Several large corporations have issued new policies restricting work and personal travel, globally as well as in the U.S. Amazon.com Inc. AMZ, +0.43% told employees to “defer nonessential travel during this time,” and Twitter Inc. TWTR, +7.33% on Sunday said it has suspended all “noncritical business travel and events,” which will remain in effect until the WHO or the CDC “deem it appropriate to step back from pandemic precautionary measures or when a vaccine becomes available.”
There are 89,197 cases of COVID-19 world-wide and at least 3,048 deaths, with the number of cases and deaths outside of China rising over the weekend. The majority of COVID-19 cases and deaths have taken place in mainland China, which has reported 80,026 cases and 2,912 deaths. However, South Korea now has 4,335 cases and 26 deaths, Italy has 1,694 cases and 34 deaths and Iran has 978 cases and 54 deaths.
In France, which has 130 cases and two deaths, the Louvre museum in Paris was closed on Sunday and Monday due to an informational meeting “on the public health situation linked to COVID-19.” Delta Air Lines Inc. DAL, -2.51% is suspending flights between New York and Milan until May 1. So is American Airlines Group Inc. AAL, -5.91%, which is suspending flights to and from Miami and from New York to Milan.
President Donald Trump and members of the coronavirus task force are expected to meet with pharmaceutical executives on Monday afternoon.
Here’s what companies are saying about the impact of COVID-19:
• Target Corp. TGT, +3.21% canceled its in-person financial community meeting planned for Tuesday due to coronavirus concerns. Instead, the retailer will host the event remotely from its headquarters in Minneapolis via webcast.
• Plexus Corp. PLXS, +1.93% issued a warning that fiscal second-quarter revenue could fall below its guidance range because of the coronavirus outbreak. The electronic manufacturing services company said it estimates revenue for the quarter ending March to be negatively impacted by about $40 million from the COVID-19 outbreak, given workforce disruptions in the supply chain. As a results, revenue could fall below the range of $790 million to $830 million that was estimated on Jan. 22; the FactSet consensus is $814 million.
• Heathrow Airport Holdings Ltd. said it expects to lose between £50 million and £60 million ($63.9 million and $76.7 million) as a result of the outbreak. However, the company said that figure is nonmaterial.

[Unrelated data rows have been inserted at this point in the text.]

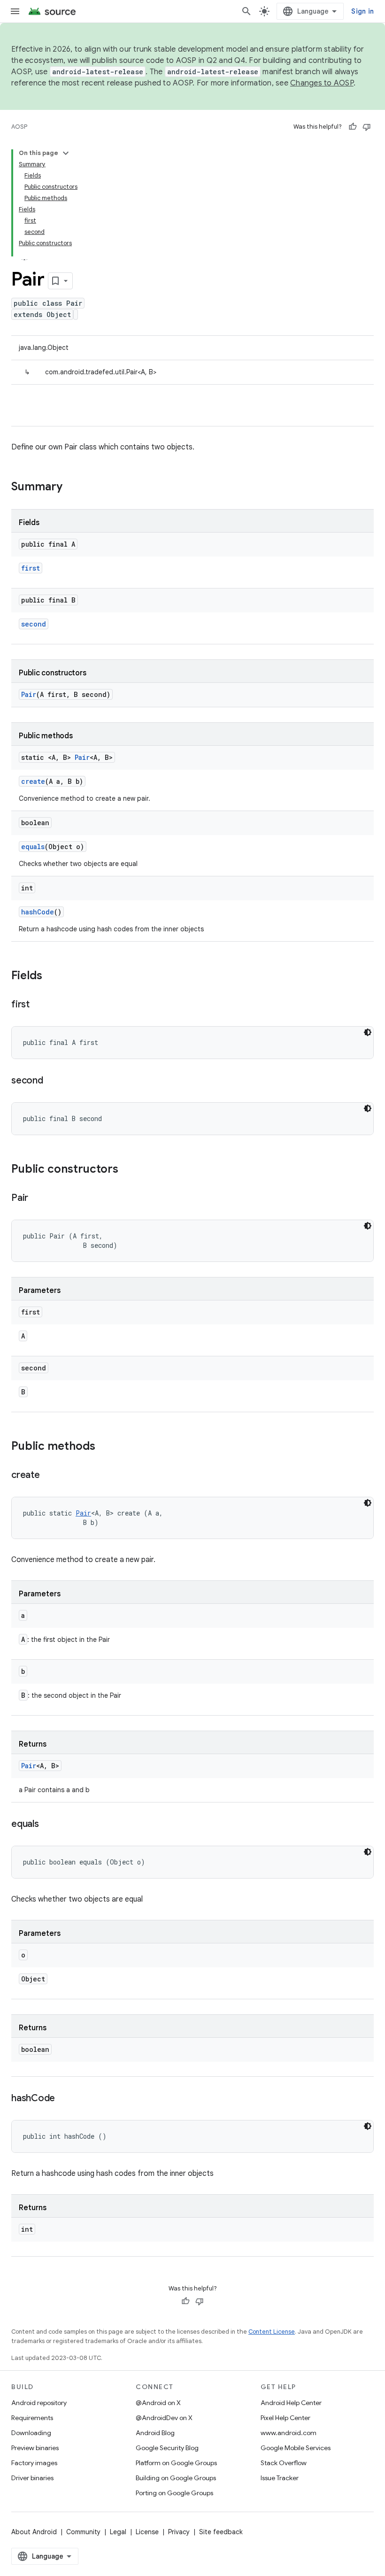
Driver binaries (32, 2478)
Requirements (32, 2418)
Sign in (362, 11)
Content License (271, 2332)
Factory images (34, 2463)
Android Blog (155, 2433)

“There hasn’t been any major changes in the operations,” CFO Javier Echave Espot told investors on an earnings call. “The only thing that we have incorporated is, obviously, sensible things that you would expect from our responsible business, so introducing more hand sanitizers, increasing the level of cleaning up, frequency of deep cleaning some of the areas that are closer to passenger-facing areas and that could come with some level of additional costs, which, at this stage, is they are not material.”